Nortrud Semmler-Otranto, Großhelfendorf

Ich heiße Nortrud Semmler-Otranto und bin Journalistin.  Fast vier Jahrzehnte habe ich u. a. für das „Notizbuch“ im Bayerischen Rundfunk gearbeitet und dort für die Umwelt- und Verbraucherausgabe.

Dass ich dort „gelandet“ bin, hat mit meiner Lebensgeschichte zu tun: 1987 – ein Jahr nach der Havarie in Tschernobyl – musste meine Schilddrüse operiert werden. Danach habe ich mich intensiv mit Energie aus Uran/Atom, Öl, Kohle und Gas auseinandergesetzt und bin zu dem Schluss gekommen, dass es nur zwei menschen- und umweltverträgliche Lösungen gibt: regenerative Energien und eine drastische Reduzierung unseres Energieverbrauchs.
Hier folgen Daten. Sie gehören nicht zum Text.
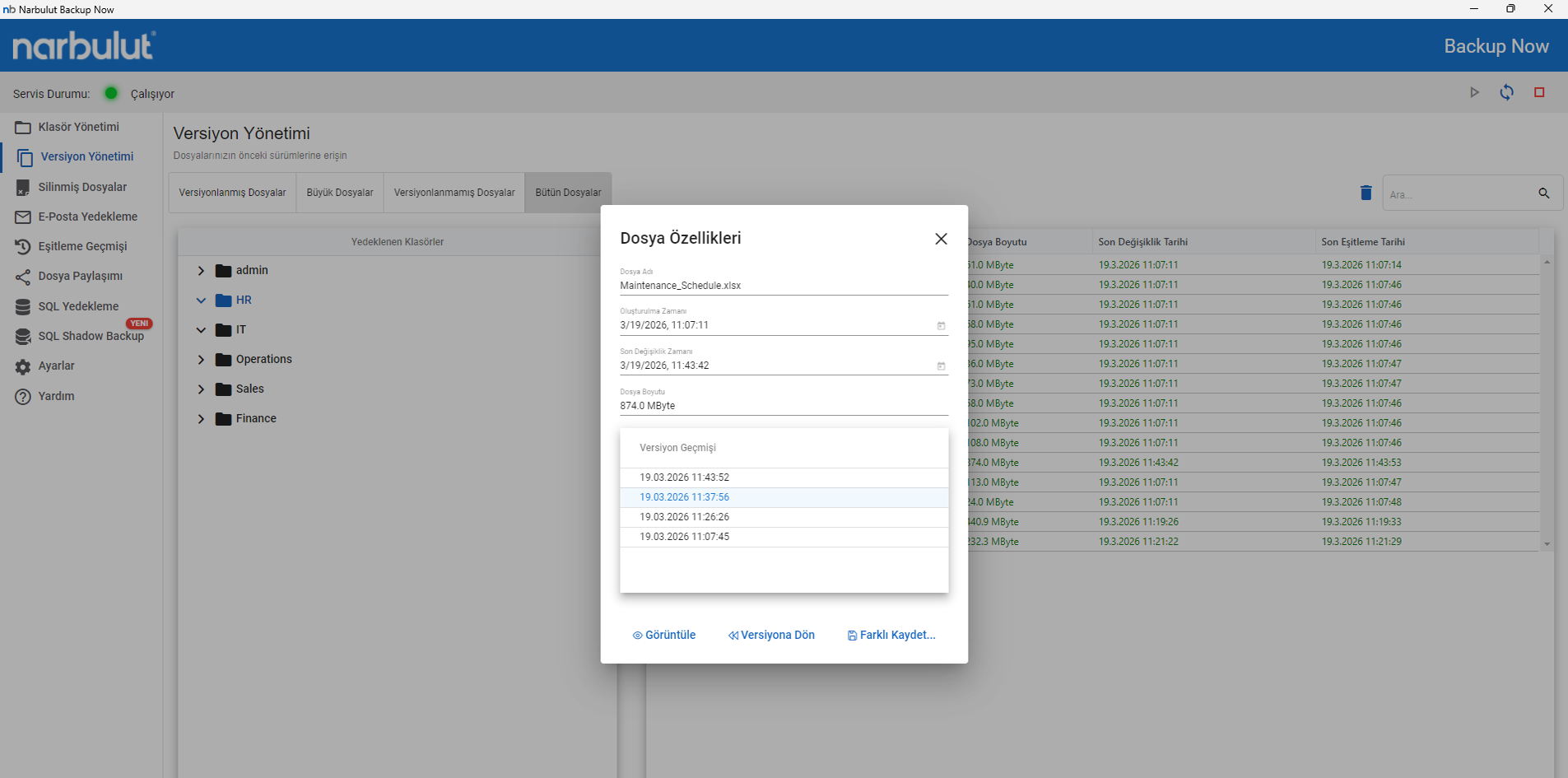Switch to Versiyonlanmış Dosyalar tab
This screenshot has width=1568, height=778.
[x=232, y=193]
Bei meinen vielen beruflichen Reisen in Drittweltländer bin ich leider auch mit Pflanzen“schutz“mitteln in Berührung gekommen, die meiner Gesundheit nicht gut taten. Seitdem reagiere ich mit Kopfschmerzen,  Übelkeit und Taubheitsgefühlen auf jeden noch so geringen Kontakt mit diesen Giften: Pestiziden, Herbiziden, Fungiziden. Eine einzige gespritzte Tomate kann mich für Tage aus der Bahn werfen. Lebensmittel aus konventionellem Anbau sind seitdem ein absolutes Tabu für mich. Auch diese Erfahrungen haben meine beruflichen Schwerpunkte bestimmt: in meinen Radiosendungen habe ich mich für den ökologischen Landbau stark gemacht.

Und so ist es nur folgerichtig, dass ich mich zu den Ayinger Grünen gesellt habe, deren konstruktive Arbeit in der Gemeinde ich aus vollem Herzen unterstütze.